Researchers from Curtis University in Australia use new technology to record underwater fish choruses.
New evidence suggests an entire chorus is taking place under the sea. A multitude of underwater songs were heard and recorded off the coast of Port Hedland in Western Australia over a period of 18 months. Fish make sounds using their swim bladder, releasing air through their mouths. Other types of fish make clicking sounds with the help of their teeth.
Sounds were obtained using two sea-noise loggers attached to a mooring on the ocean floor. Floats were released to the surface on command according to the Integrated Marine Observing System (IMOS). The recording instrument was designed and built at the Curtis University in Australia and allowed investigators to obtain more precise data than prior technologies. As stated by Steve Simpson, a marine biologist from the University of Exeter U.K., “I don’t know any scuba diver that can stay down there that long!”. Through this method, his team was able to study occurrences at Port Hedland twenty-four seven over a period of a year and a half (March 2011 through September 2012).
The recording devices were established in separate locations to identify a greater range of sounds. The first was put ten meters underwater and just a few hundred meters offshore, while the second was established 18m underwater and 20km offshore.

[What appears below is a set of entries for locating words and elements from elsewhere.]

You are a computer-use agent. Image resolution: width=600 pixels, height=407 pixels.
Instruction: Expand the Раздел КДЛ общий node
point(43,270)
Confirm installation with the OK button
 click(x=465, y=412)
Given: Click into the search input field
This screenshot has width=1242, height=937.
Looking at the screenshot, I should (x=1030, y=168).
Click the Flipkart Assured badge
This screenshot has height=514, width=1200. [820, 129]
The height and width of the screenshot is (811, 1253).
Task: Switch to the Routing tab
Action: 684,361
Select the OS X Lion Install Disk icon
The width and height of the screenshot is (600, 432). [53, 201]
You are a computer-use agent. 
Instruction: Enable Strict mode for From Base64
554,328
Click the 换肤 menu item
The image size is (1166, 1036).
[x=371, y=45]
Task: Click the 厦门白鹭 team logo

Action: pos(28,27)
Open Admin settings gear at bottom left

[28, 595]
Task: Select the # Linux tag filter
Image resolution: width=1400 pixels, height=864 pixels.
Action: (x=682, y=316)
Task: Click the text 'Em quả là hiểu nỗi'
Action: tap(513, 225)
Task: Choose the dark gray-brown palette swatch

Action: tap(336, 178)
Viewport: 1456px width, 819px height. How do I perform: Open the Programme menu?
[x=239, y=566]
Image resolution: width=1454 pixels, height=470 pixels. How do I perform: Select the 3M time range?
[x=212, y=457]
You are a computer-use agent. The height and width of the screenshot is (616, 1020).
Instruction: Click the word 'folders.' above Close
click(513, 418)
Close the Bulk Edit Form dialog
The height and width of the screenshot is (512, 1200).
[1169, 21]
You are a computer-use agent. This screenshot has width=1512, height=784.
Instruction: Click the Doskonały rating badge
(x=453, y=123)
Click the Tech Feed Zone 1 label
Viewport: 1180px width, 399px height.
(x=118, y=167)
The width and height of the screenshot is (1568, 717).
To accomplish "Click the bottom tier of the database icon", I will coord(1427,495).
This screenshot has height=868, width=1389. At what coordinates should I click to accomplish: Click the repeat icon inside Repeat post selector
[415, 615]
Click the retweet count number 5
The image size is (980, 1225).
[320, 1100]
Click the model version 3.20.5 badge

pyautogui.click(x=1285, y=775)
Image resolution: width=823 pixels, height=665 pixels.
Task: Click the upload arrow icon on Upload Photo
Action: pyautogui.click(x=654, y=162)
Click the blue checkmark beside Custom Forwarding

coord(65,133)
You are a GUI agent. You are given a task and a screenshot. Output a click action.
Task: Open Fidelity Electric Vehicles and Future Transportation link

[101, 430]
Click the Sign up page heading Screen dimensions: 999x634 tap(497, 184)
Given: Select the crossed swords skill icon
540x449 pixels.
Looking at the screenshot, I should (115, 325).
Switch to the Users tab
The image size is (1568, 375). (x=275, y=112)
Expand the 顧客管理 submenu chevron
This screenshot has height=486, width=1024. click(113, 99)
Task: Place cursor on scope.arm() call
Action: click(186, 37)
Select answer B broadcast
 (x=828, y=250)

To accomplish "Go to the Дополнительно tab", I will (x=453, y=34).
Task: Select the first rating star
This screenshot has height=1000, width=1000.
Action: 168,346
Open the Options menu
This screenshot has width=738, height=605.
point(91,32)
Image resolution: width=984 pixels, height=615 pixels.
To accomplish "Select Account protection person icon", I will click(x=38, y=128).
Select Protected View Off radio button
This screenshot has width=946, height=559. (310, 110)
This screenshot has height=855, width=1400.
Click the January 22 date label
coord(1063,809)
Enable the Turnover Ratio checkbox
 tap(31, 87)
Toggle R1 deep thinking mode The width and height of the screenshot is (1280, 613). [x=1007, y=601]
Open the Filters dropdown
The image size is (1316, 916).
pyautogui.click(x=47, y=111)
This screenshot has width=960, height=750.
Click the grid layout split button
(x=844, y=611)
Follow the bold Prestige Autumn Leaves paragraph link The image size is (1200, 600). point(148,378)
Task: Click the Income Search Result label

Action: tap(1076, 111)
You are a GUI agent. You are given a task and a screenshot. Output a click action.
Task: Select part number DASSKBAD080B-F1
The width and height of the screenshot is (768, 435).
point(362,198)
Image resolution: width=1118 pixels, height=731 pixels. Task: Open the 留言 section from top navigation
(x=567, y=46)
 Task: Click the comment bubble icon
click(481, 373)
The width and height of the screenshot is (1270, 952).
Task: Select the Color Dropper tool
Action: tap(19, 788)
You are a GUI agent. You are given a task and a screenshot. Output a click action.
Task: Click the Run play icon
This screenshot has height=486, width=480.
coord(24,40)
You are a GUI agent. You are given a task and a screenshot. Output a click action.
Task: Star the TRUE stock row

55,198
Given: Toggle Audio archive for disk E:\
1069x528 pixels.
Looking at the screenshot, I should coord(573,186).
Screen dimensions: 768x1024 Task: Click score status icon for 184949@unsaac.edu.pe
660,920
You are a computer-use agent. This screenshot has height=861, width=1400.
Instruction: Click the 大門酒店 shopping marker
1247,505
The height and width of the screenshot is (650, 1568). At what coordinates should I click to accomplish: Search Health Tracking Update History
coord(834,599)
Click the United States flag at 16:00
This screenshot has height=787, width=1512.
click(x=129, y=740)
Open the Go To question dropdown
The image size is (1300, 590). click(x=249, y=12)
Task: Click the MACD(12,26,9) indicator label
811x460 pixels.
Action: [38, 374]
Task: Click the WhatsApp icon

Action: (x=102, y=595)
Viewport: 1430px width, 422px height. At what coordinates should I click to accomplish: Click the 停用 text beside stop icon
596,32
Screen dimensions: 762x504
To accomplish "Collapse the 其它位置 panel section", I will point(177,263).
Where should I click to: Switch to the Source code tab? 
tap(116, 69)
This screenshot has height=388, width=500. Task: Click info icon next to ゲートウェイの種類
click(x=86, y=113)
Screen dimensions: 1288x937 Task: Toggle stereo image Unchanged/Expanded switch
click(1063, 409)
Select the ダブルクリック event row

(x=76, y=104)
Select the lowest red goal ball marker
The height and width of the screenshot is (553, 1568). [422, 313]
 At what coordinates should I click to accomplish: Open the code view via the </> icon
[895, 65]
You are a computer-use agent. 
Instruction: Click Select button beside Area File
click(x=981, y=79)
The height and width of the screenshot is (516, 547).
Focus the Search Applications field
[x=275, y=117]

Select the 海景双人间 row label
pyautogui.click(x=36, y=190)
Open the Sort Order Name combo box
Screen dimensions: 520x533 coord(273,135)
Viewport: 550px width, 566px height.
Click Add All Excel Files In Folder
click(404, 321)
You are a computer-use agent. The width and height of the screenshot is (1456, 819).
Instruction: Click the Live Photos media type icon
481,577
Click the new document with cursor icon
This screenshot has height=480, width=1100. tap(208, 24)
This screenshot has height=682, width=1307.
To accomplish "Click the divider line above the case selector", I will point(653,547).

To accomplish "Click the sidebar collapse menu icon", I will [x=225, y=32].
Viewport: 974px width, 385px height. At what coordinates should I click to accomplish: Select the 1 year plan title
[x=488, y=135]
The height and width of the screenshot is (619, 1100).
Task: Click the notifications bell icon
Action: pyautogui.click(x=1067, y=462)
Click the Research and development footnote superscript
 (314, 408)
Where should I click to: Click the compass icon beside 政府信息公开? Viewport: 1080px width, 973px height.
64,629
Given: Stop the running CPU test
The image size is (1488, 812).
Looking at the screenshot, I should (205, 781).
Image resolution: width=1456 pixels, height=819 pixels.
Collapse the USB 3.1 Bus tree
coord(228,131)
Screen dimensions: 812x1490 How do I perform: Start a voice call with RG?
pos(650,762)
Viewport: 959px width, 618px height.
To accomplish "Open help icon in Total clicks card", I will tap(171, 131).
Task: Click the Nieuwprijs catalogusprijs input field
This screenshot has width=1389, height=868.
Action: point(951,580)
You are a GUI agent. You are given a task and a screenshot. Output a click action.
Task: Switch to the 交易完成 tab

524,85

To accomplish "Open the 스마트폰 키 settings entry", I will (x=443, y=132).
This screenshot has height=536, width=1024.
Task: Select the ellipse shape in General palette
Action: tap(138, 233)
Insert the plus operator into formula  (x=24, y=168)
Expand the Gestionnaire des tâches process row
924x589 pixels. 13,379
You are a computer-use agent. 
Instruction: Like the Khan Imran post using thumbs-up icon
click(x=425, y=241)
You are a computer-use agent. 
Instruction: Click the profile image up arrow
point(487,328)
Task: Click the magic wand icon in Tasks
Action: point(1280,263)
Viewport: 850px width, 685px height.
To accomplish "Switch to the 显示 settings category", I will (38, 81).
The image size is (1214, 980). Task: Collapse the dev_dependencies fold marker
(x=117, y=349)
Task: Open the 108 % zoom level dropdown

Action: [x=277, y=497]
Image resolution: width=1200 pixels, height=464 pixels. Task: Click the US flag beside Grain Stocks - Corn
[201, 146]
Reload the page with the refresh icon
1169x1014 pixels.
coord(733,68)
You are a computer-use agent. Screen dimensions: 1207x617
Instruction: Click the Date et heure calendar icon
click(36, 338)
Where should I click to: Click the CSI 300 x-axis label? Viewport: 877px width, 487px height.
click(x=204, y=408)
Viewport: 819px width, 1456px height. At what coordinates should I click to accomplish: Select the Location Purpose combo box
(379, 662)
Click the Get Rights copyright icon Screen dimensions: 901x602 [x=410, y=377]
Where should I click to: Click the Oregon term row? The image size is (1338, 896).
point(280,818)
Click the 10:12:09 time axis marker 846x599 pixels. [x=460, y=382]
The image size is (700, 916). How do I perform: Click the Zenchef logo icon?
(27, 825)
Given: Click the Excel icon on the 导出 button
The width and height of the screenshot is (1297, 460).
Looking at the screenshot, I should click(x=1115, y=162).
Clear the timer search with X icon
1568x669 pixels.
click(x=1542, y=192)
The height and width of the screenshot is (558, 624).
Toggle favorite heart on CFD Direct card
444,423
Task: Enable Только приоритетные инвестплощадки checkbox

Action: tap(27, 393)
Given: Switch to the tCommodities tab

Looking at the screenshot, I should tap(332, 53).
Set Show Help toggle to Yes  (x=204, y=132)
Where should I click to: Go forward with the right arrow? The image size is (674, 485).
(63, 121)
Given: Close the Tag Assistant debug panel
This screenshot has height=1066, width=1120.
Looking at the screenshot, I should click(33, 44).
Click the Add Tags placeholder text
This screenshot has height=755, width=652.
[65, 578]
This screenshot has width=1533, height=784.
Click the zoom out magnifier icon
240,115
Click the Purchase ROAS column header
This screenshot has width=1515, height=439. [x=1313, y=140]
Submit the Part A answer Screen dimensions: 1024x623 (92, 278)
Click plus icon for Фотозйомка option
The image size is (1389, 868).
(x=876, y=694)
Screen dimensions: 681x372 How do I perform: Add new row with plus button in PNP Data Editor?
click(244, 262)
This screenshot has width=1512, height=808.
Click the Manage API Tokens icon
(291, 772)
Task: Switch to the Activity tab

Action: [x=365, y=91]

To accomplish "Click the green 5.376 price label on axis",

During this period, researchers identified seven distinct types of fish choruses, largely taking place at the beginning of the spring season and during late summer. They also recorded many other sounds, including human activity. These devices may have the capacity to implicate increases of human pollution in the ocean. While thousands of tons of trash are dumped into the ocean every day, “land based sources” such as motor and industrial oil, septic waste and farm and ranch runoff remain the largest threat to ocean preservation.
The choruses can be separated into two classifications: continuous and discontinuous. Researchers categorized four of the identified choruses as continuous, while the other three were discontinuous. These variations indicate discontinuous types of choruses were formed by fewer fish or fish that made lower sounds, while the continuous suggested a higher number of fish cooperating to produce the chorus.
The relevance of this type of investigation relies on the many conclusions researchers can obtain simply by listening to underwater life– such as understanding the differences between day and night communications, or certain complexities of species migration.
Hearing the fish choruses has inspired the researchers to strive for many more insights, such as measuring the long-term effect of increasing levels of anthropogenic noises, which include the use of different machinery and pollutive activities. As explained by collaborating researcher, Robert McCauley, “We are only just beginning to appreciate the complexity involved and still have only a crude idea of what is going on in the undersea acoustic environment”.